---------- Provided material ----------

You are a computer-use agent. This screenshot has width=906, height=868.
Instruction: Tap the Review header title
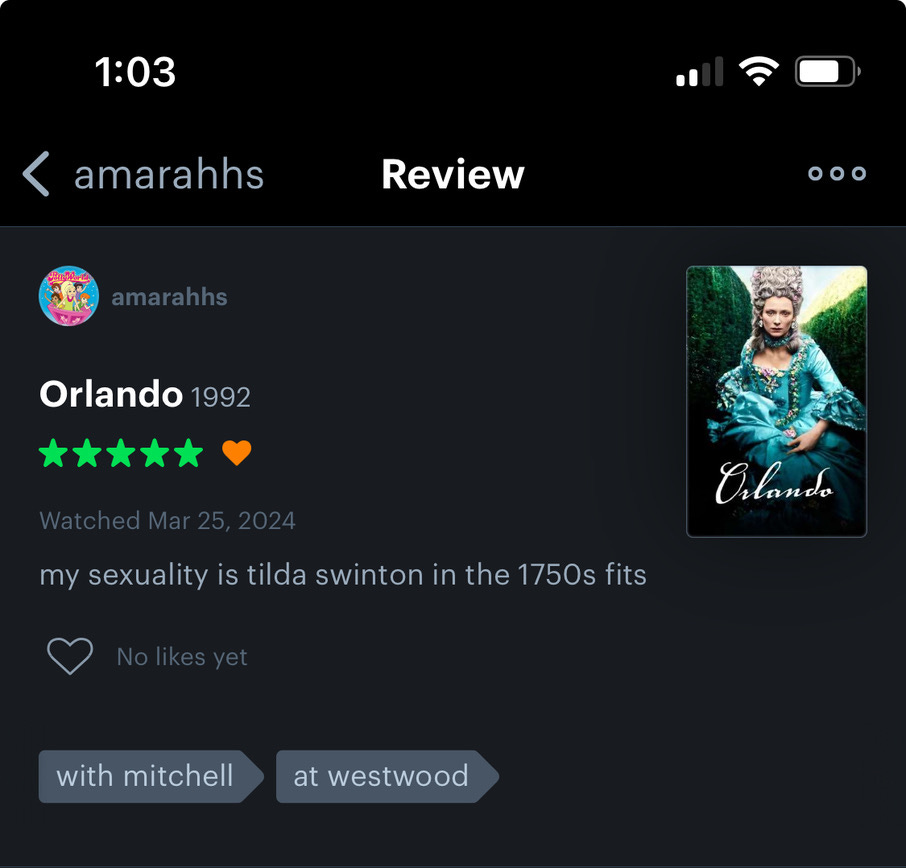pos(453,174)
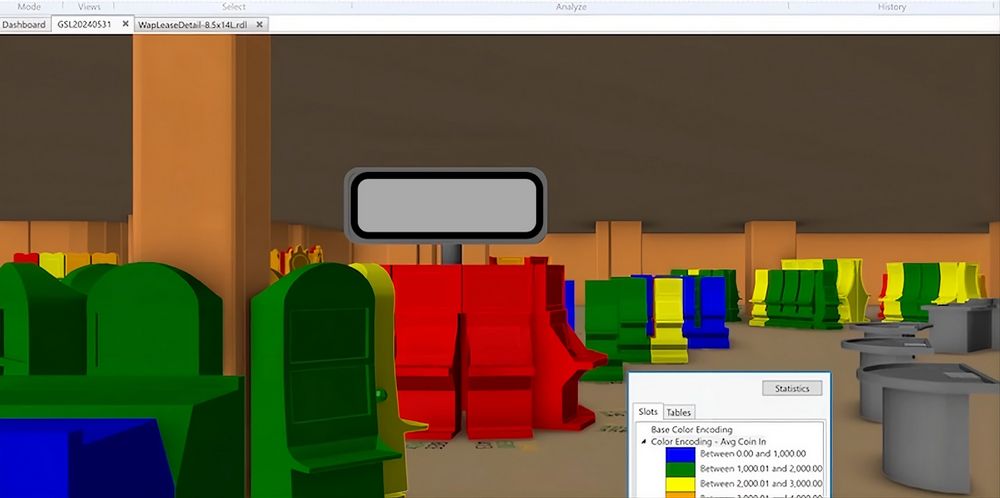The width and height of the screenshot is (1000, 498).
Task: Close the WapLeaseDetail-8.5x14L.rdl tab
Action: [x=260, y=24]
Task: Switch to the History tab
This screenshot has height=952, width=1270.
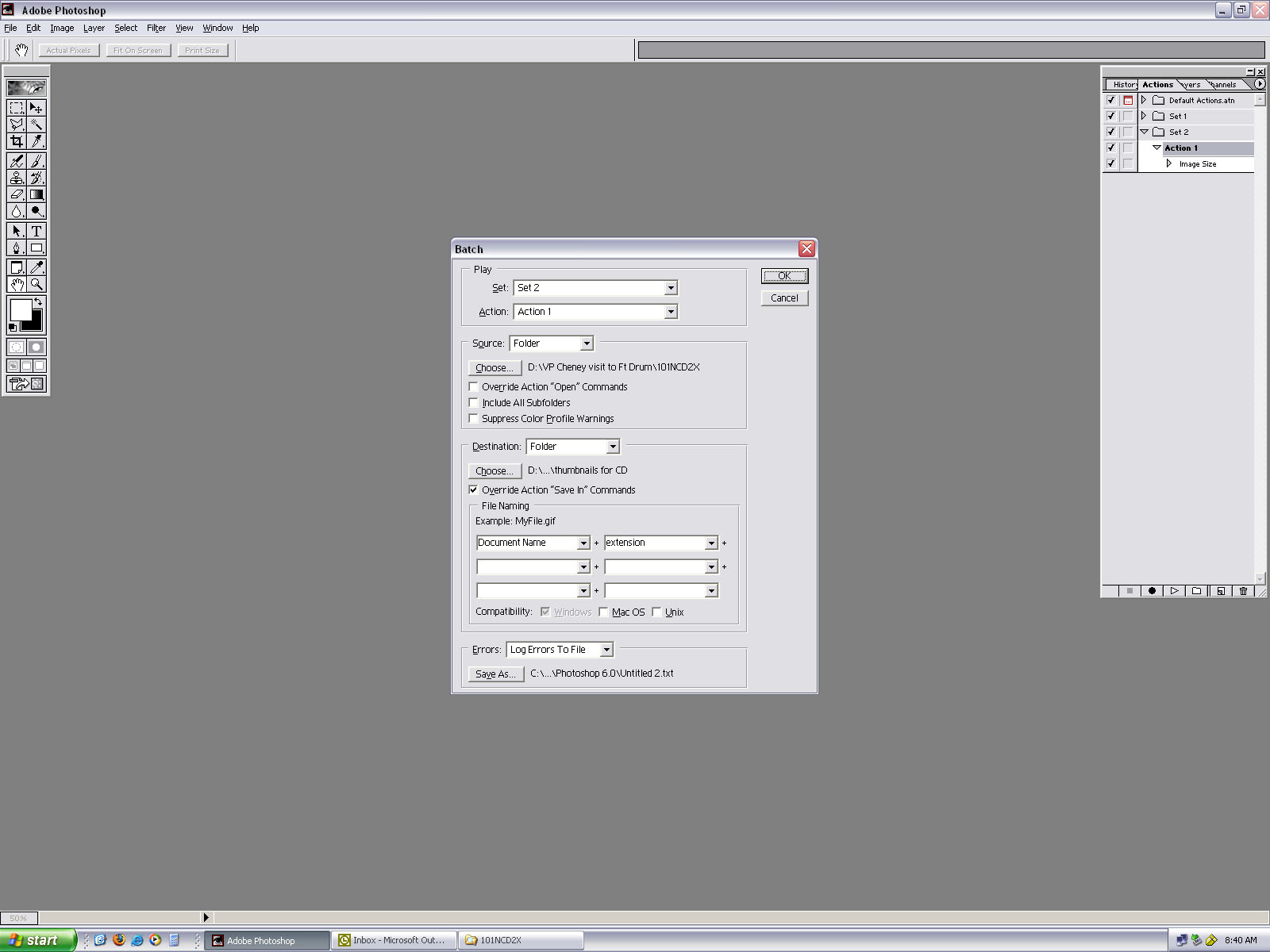Action: click(1123, 84)

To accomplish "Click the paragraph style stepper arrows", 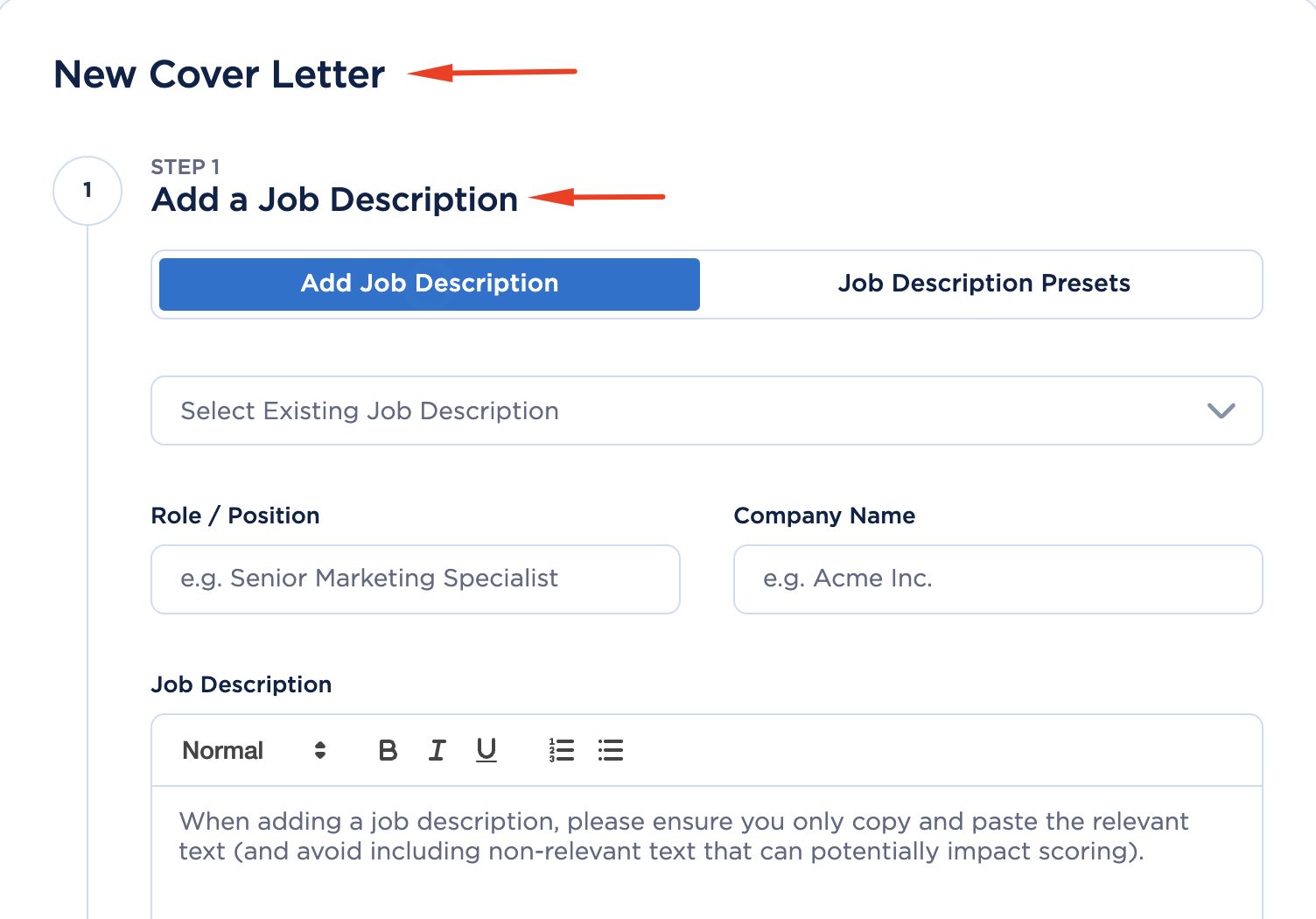I will [319, 750].
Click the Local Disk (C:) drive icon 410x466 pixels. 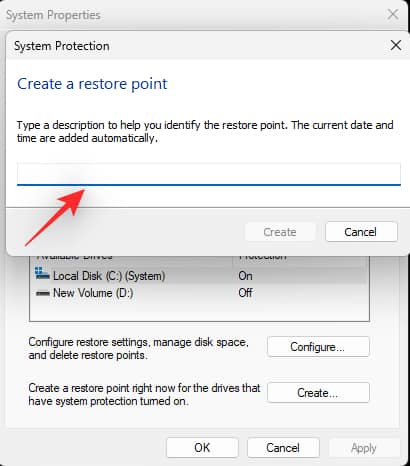pos(42,274)
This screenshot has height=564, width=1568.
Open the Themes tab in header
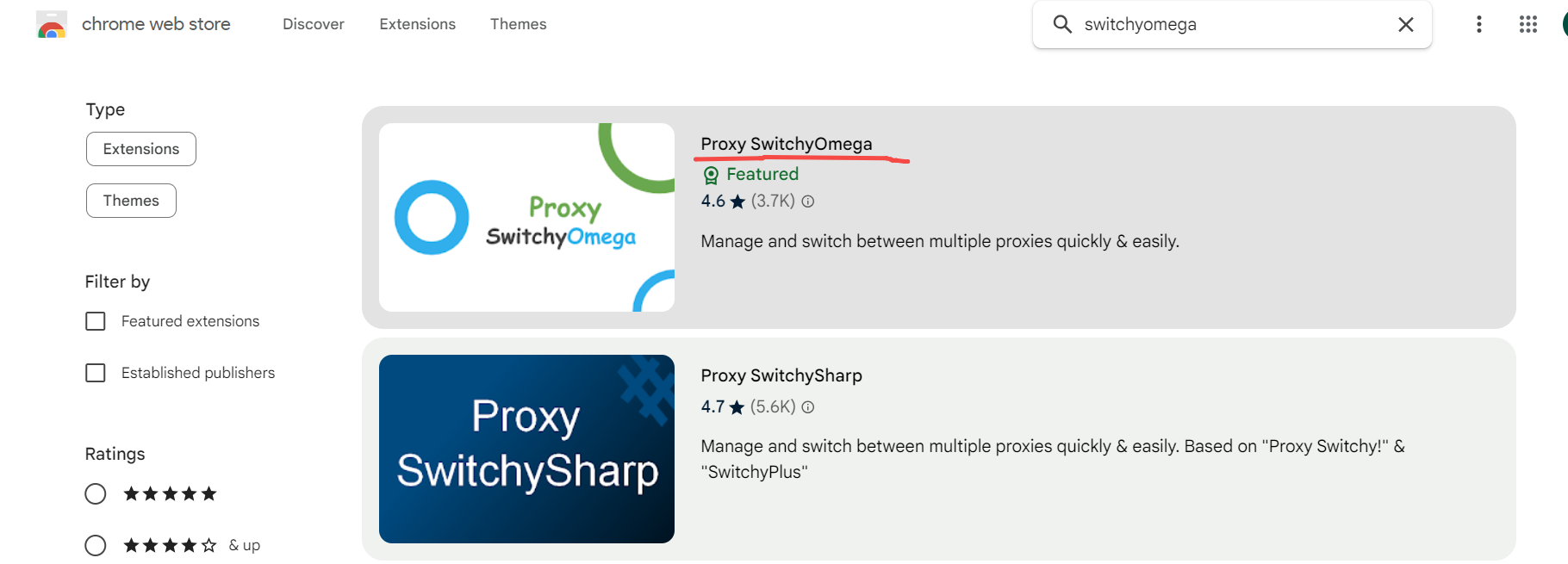[518, 24]
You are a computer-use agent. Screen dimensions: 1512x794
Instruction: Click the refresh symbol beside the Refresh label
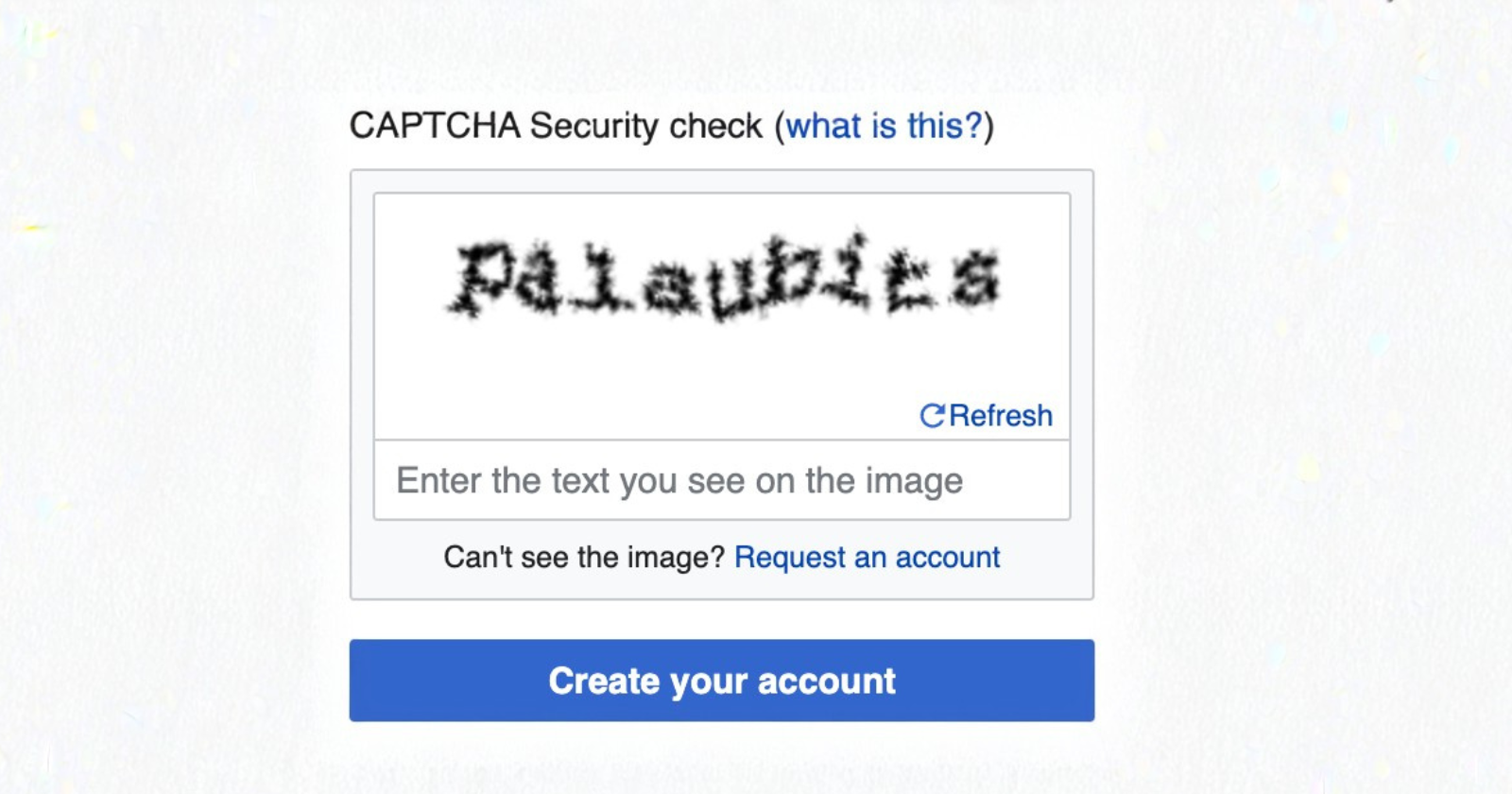coord(932,415)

----------

▶ Brief: Repeat the lines exactly, starting with the line that contains "Open the Themes tab in header" and ending with the last line of the entries. Keep both of those lines but no pictures.

▶ Task response:
Open the Themes tab in header
[518, 24]
You are a computer-use agent. Screen dimensions: 1512x794
Instruction: Click the refresh symbol beside the Refresh label
coord(932,415)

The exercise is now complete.